The Greene School's 12th grade learning expedition, “Our Place By The Sea,” is a year long multidisciplinary unit, through which students study Rhode Island’s historic lack of sustainability from an economic, environmental and social lens. Over the course of the year, students engage through these” three pillars of sustainability,” and through the multidisciplinary lenses offfered by their core classes. By developing these different perspectives and lenses, students are able to identify the patterns of unsustainability. With this knowledge of what becomes unsustainable students are then pushed to identify these patterns in their own communities. Students identify a problem with one of the three pillars -- economic, social, or environmental -- and pursue possible solutions.
Duing the 2016-2017 school year student produced the documentary titled “Who Farms the Wind.” Throughout the year, the students examined the social, financial, and environmental aspects of Rhold Island's sustainability through the study of historical patterns, science-based ocean development plans, and local interviews. The project culminated with the creation of a curriculum for middle school students and a website about wind energy for all youth of ages. The Greene School seniors’ work was shared at The Rhode Island Future Energy Symposium this past April to educate the RI youth about the historic project. Check out all of the work from the 2016-2017 senor class at website.
This school year, students are forming different groups focused on specific issues within their home communities. Students come to The Greene School from more than 20 different towns. We can group these 20 towns into five distinct geographic regions, and form action groups focused on each. The action groups are asked to arrive at consensus on a problem facing their community. The groups begin to research the problem in depth through a series of workshops in research skills. Each individual student is responsible for their own research paper on a different aspect of their communities over arching unsustainability problem. Armed with that research, the group arrives at possible solutions to that problem.
As the Greene School’s primarily focus is the environment, we expect each action group to address environmental problems. That does not mean that every problem must be an environmental problem. It does mean, however, that each problem that students identify must have an environmental component.

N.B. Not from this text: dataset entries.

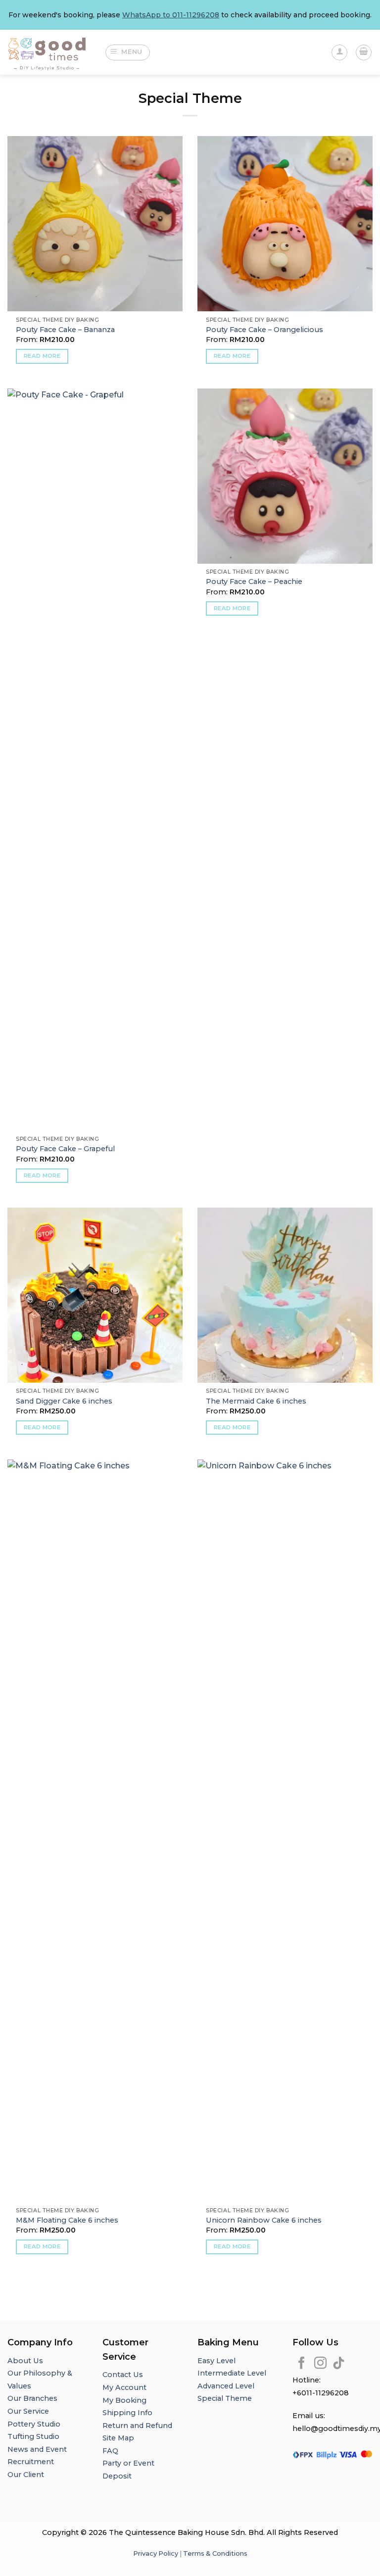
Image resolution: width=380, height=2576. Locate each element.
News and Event (37, 2449)
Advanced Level (225, 2386)
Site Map (118, 2437)
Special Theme (224, 2398)
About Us (25, 2360)
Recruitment (30, 2461)
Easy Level (216, 2360)
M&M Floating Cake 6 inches (67, 2220)
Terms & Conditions (215, 2553)
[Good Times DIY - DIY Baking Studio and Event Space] (48, 52)
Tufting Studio (33, 2436)
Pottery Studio (33, 2424)
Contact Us (122, 2374)
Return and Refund (137, 2425)
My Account (124, 2387)
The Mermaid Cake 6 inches (256, 1401)
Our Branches (33, 2398)
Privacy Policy (155, 2553)
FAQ (110, 2450)
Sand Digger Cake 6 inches (64, 1401)
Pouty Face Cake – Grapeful (65, 1148)
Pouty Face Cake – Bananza (65, 329)
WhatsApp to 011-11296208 (170, 14)
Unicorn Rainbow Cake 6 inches (264, 2220)
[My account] (339, 52)
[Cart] (364, 52)
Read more (42, 355)
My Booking (124, 2400)
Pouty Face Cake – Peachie (254, 581)
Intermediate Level (231, 2373)
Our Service (28, 2411)
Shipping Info (127, 2412)
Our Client (25, 2474)
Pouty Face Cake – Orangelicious (264, 329)
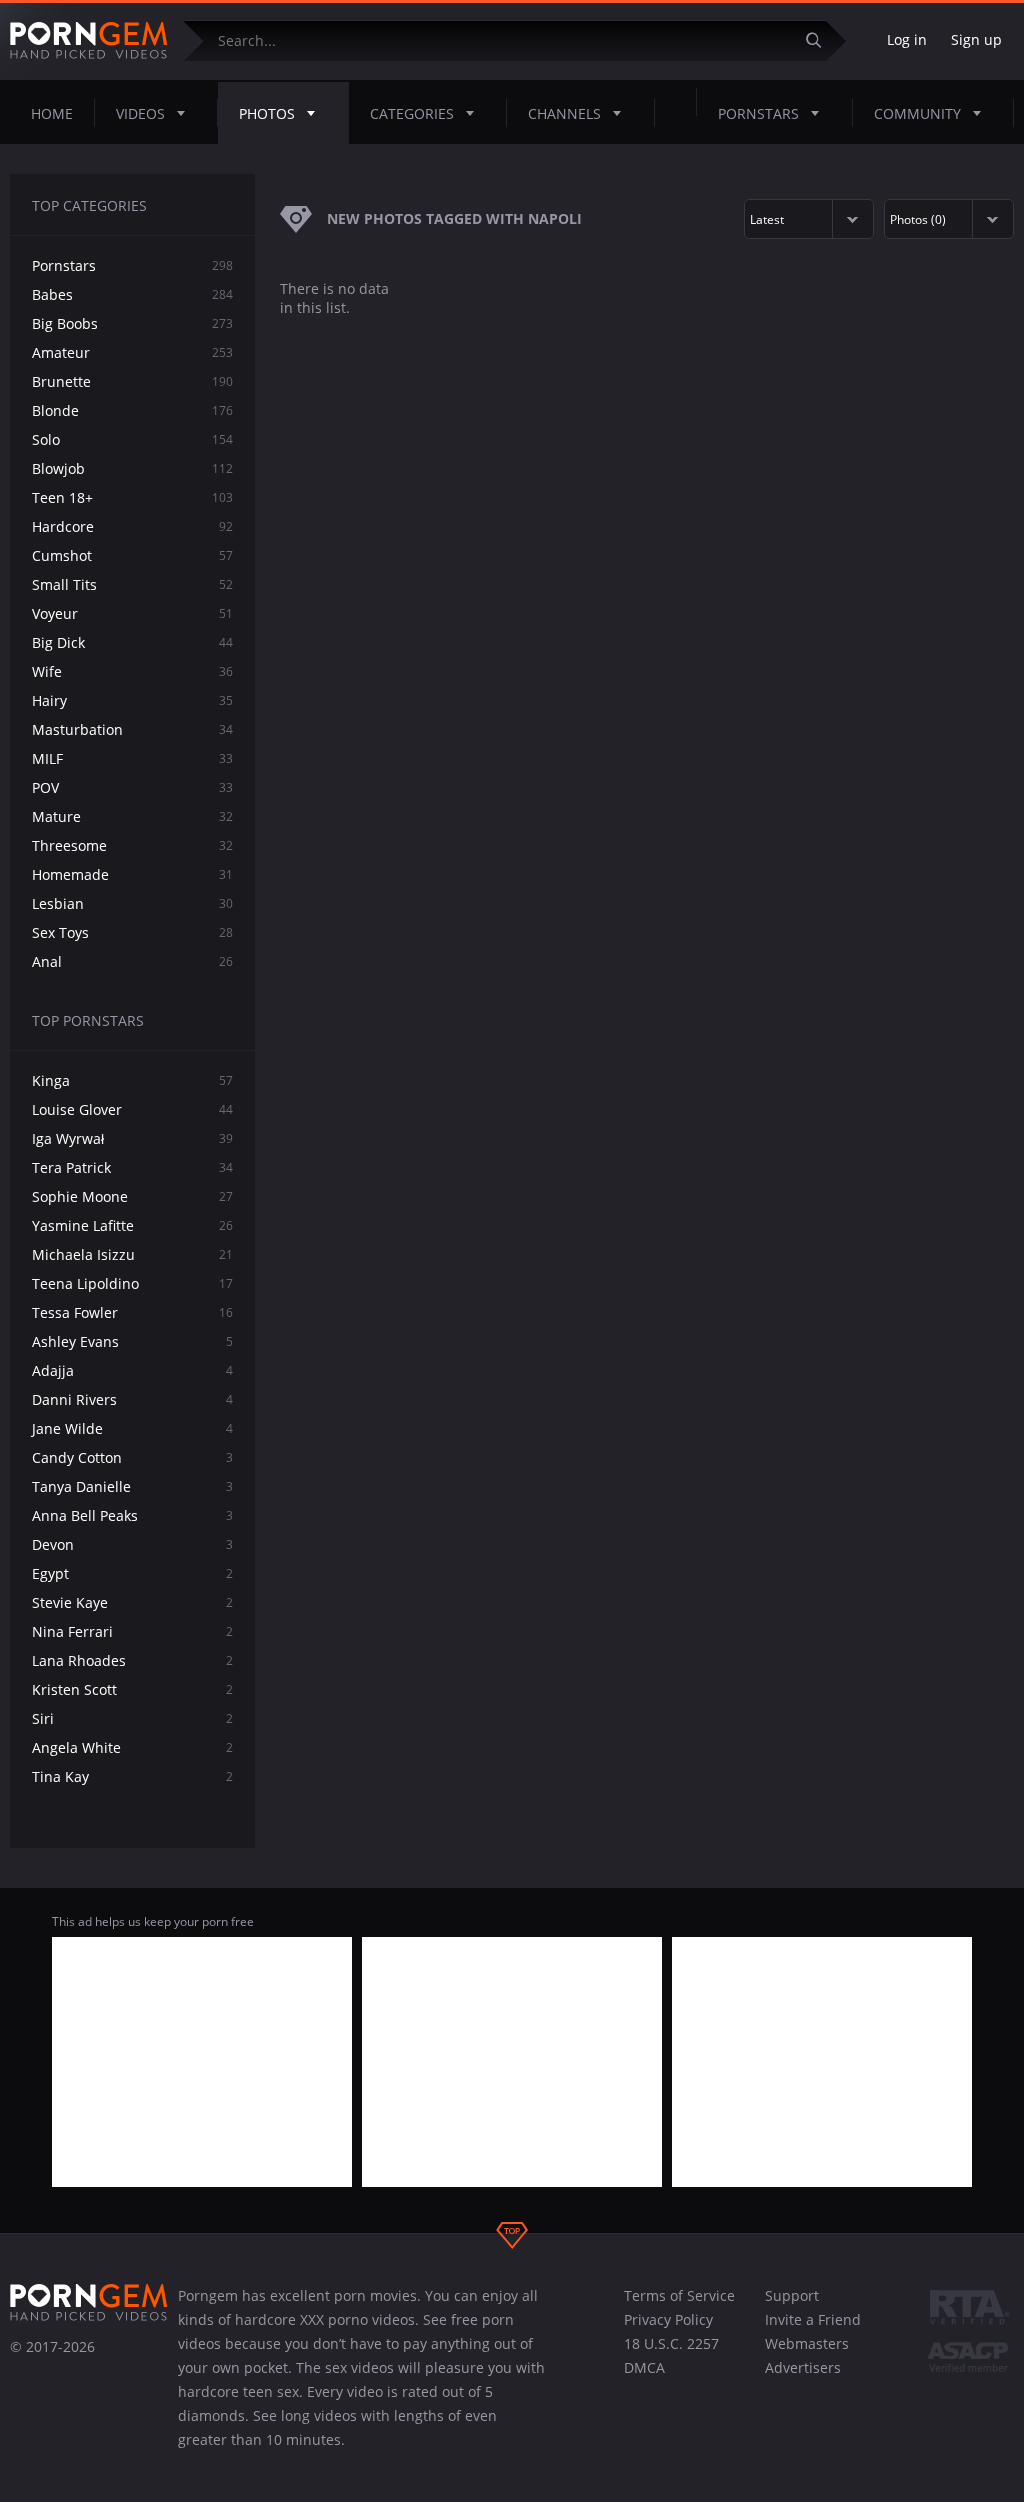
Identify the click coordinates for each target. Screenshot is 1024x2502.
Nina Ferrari (132, 1631)
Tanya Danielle (132, 1486)
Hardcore (132, 526)
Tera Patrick (132, 1167)
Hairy (132, 700)
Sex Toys (132, 932)
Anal (132, 961)
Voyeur (132, 613)
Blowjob (132, 468)
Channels (564, 113)
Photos (267, 113)
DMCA (644, 2367)
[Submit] (821, 40)
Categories (412, 113)
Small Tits (132, 584)
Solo (132, 439)
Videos (140, 113)
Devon (132, 1544)
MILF (132, 758)
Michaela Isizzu (132, 1254)
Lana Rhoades (132, 1660)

Students' work in this expedition will result in the following final products:
- An individual 10 page research paper that explores a specific aspect of the issue identified by the action group
- A five minute film that explains what the community's problem is, what the students did to research it, and the students' direct action proposal
- A direct action proposal written in the form of legislation to be presented in a meeting to the state representative or senator from their district
- A website that serves as a container for the research performed, the five minute video, the proposal and any other material that helps define and resolve the problem like maps, prior legislation, research materials, etc.
- A presentation developed for the express purpose of addressing a state legislator.
Through these different parts of the expedition's final product, students are able to tap into their interests by addressing issues from their own communities in formats that align with their skills and interests. This wide variety of products increases the depth of understanding while providing for the different modalities.